Para que nos iludam com gosto, para que nos façam sentirmos satisfeitos em consumir a sensação pela realidade. Se desdobram estudos constantes sobre o ser humano. Um estudo aprofundado sobre as reações biopsíquicas, como é seu comportamento, sua capacidade de adaptação, sua cultura, enfim, nunca se estudou tanto o ser humano como agora.
Saber sobre a vida humana é hoje a especialidade de muitos campos de conhecimento e parte considerável deles voltados ao estudo e estímulo ao consumo. O avanço técnico, resultado das pesquisas científicas, criando ambientes e ferramentas de acessibilidade ao mercado, ofertando produtos e serviço, é uma realidade que podemos observar escancarada em nossa frente.
Tanta inteligência recriou os ambientes onde nos dispomos ao consumo. As cidades que se dividem em bairros, algumas delas sempre tiveram uma “fronteira” invisível que separava os moradores ilustres daqueles que eram colocados embaixo do tapete vermelho.
Nem todos os lugares são para todas as pessoas. Os ambientes cada vez menos são democráticos e mais se associam ao bilhete de ingresso aos locais de satisfação. Não se pode circular à vontade, há uma barreira, ela não é visível, mas extremamente sensível.
Semelhantes as portas automáticas dos shoppings, que se abrem quando nos aproximamos graças aos sensores, há dentro destes locais um alerta que nem todos podem circular. Os que não estiverem dentro do padrão desejado devem sair ou serão retirados.
Logo, a inclusão e exclusão vai se associando a aquisição. O sentimento de pertencimento ganha notoriedade na medida em que associa a convivência social aos ambientes de estímulo ao consumo.
Não por acaso, nas escolas públicas e privadas, onde a educação deve imperar como objetivo fundamental do lugar, se associa a convivência entre as pessoas com a simbologia dos bens de consumo.

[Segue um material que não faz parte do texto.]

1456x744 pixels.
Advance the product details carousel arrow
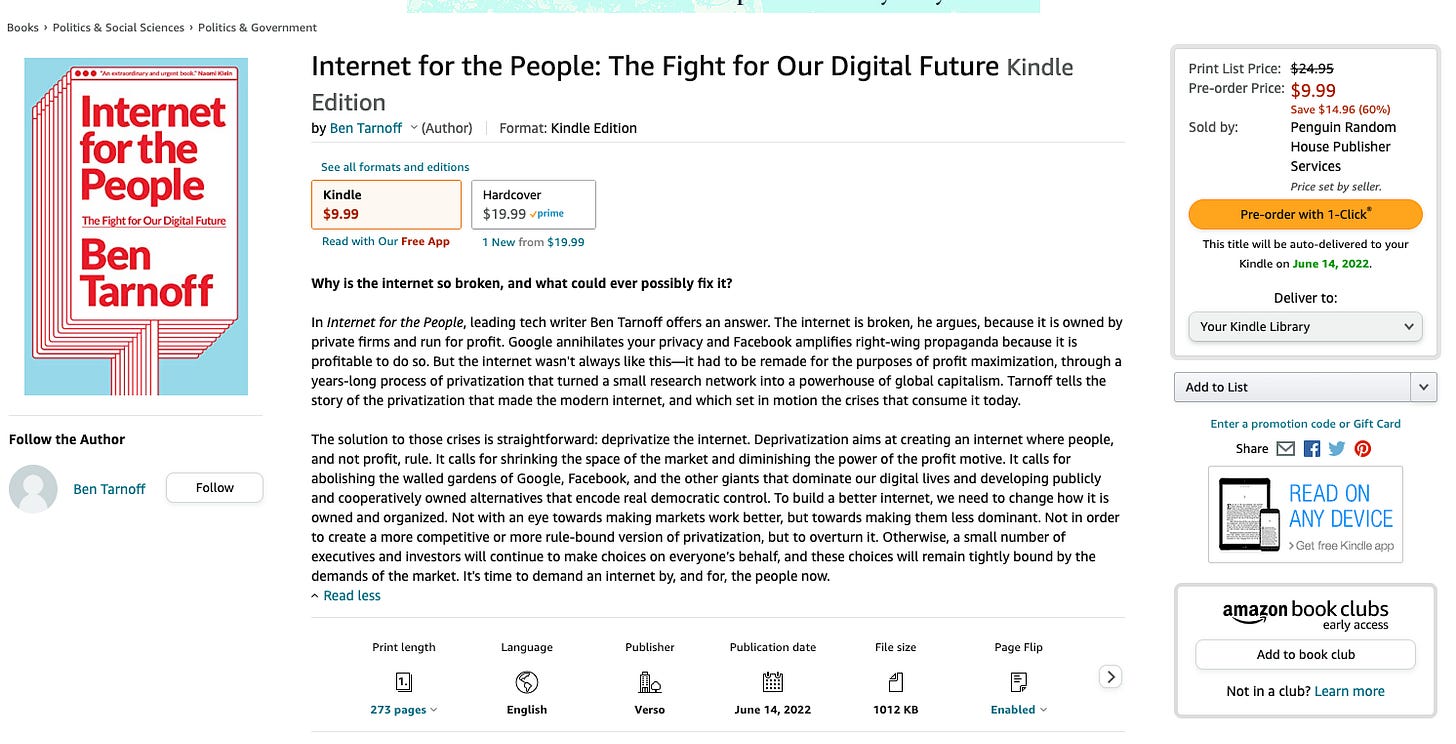pyautogui.click(x=1109, y=676)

O objeto que determina o valor. Nas rodas dos alunos, também de professor, no centro do debate está os rituais de aquisição e identificação.

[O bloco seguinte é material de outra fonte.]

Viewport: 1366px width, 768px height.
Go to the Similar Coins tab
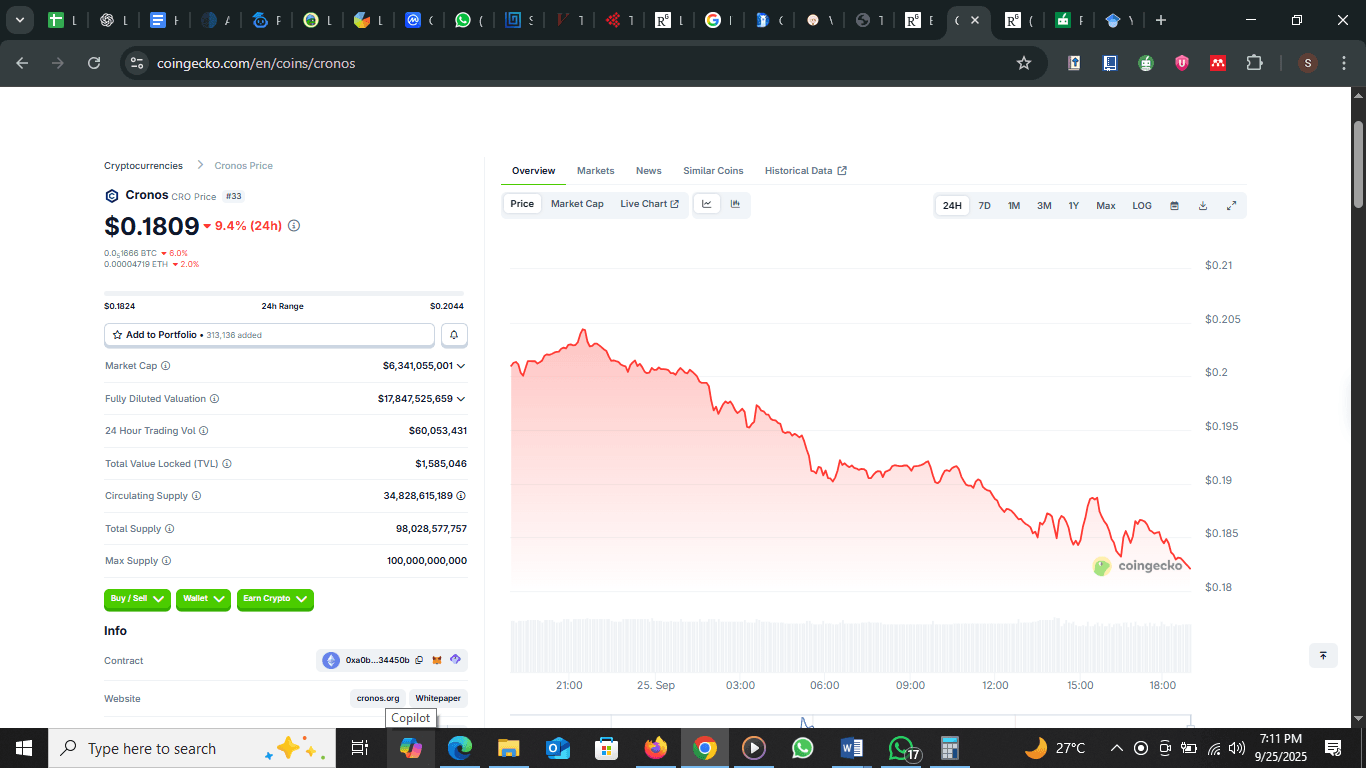(713, 171)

As pessoas se comparam e valorizam o ser humano na medida das coisas que tem associadas à sua existência se apresentam. Você é o que tem? Diria que a lógica é que se torna difícil identificar o ser humano sem que lhe seja atribuído o valor a partir dos elementos que se vê associado a ele.
A pessoa deixa de ser em si alguém para ser a extensão das coisas e lugares que estão associados a ela. Desumanizo o ser humano e humanizo os objetos. As pessoas são a expressão harmônica dos lugares, bens e serviços associados a ela.
Este é um tema inesgotável. Há inúmeros aspectos da Sociedade de Consumo que merecem ser analisados profundamente.
Um destes aspectos interessantes da sociedade de consumidores são os relacionamentos amorosos. Zygmunt Bauman dedicou uma obra sua para este tema, “Amores Líquidos”. Nela ele analisa as relações afetivas que estamos construindo na atualidade.
Somos superficiais em nossas relações. Elas não duram muito e não foram feitas para isso. No final, as pessoas não estão se relacionando com outras, projetam no “outro” suas intenções e desejos. Aquele com o qual se relaciona é um objeto de consumo. E serem consumidos é algo que muitos desejam.
Relações efêmeras, superficiais, se multiplicam. Contudo, elas são intensas. Marcadas por declarações de amor bombásticas, espetaculares, empolgantes, mas não se sustentam ao longo do tempo.
Talvez, para parte considerável das pessoas, um relacionamento duradouro seria insuportável. Conhecer a fundo um ser humano seria entedioso, afinal se as pessoas buscam fugir de si mesmas, quem deseja se encontrar com outra pessoa.